▶ _Extract provided_:
______________________________

London, the 24th August, 1668.
[Italian.]
Aug. 31.
Senato,
Secreta.
Deliberazioni,
Corti.
Venetian
Archives.
332. To the Ambassador in England.
The Senate is glad to know by his letters of the 10th of his arrival in London. Commend his offices. He is to cultivate the confidence of the duke of Arundel and his brothers.
Enclose news of Candia and of the help received from various princes. Hope that this will incline the king there to give an example to Holland. He is to ask for orders to prevent English ships from serving the Turks.
The arrival of the Ambassador Colbert at that Court is of great importance because of the negotiations he brings. He is to watch these closely and to cultivate the best relations with that ambassador.
What he reports about the excessive expense of renting houses certainly deserves some compensation. The Senate will consider the matter at the earliest opportunity with the desire to afford him proper relief.
Ayes, 137. Noes, 0. Neutral, 1.
[Italian.]
Aug. 31.
Senato,
Secreta.
Dispacci,
Inghilterra.
Venetian
Archives.
333. Piero Mocenigo, Venetian Ambassador in England, to the Doge and Senate.

______________________________

▶ _Exercise brief_:
In the Venetian archive extract, whose confidence is the Ambassador in England told to cultivate? Rely only on the Venetian archive extract, not on the material.

▶ _Data excerpt_:
______________________________

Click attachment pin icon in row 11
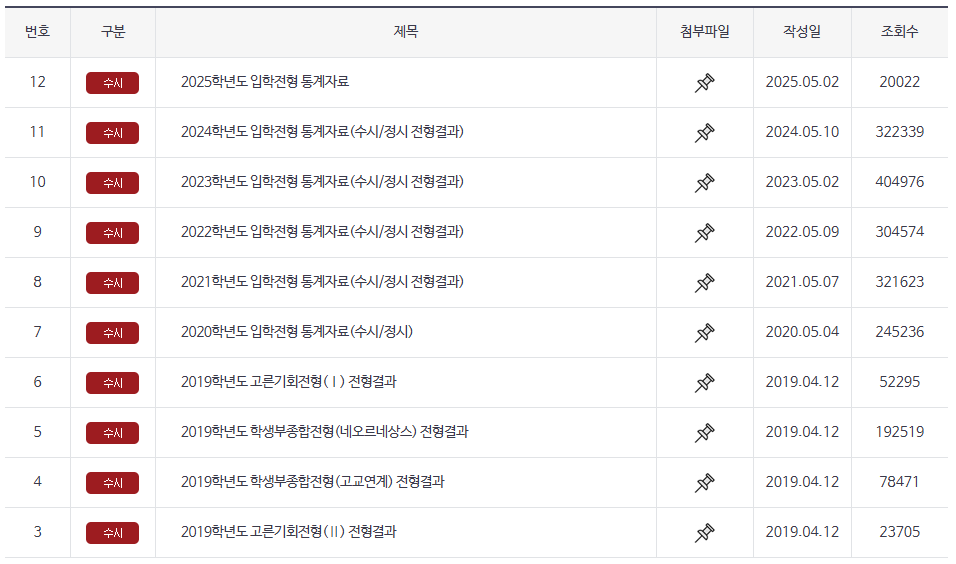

______________________________

▶ _Expected answer_:
The duke of Arundel and his brothers.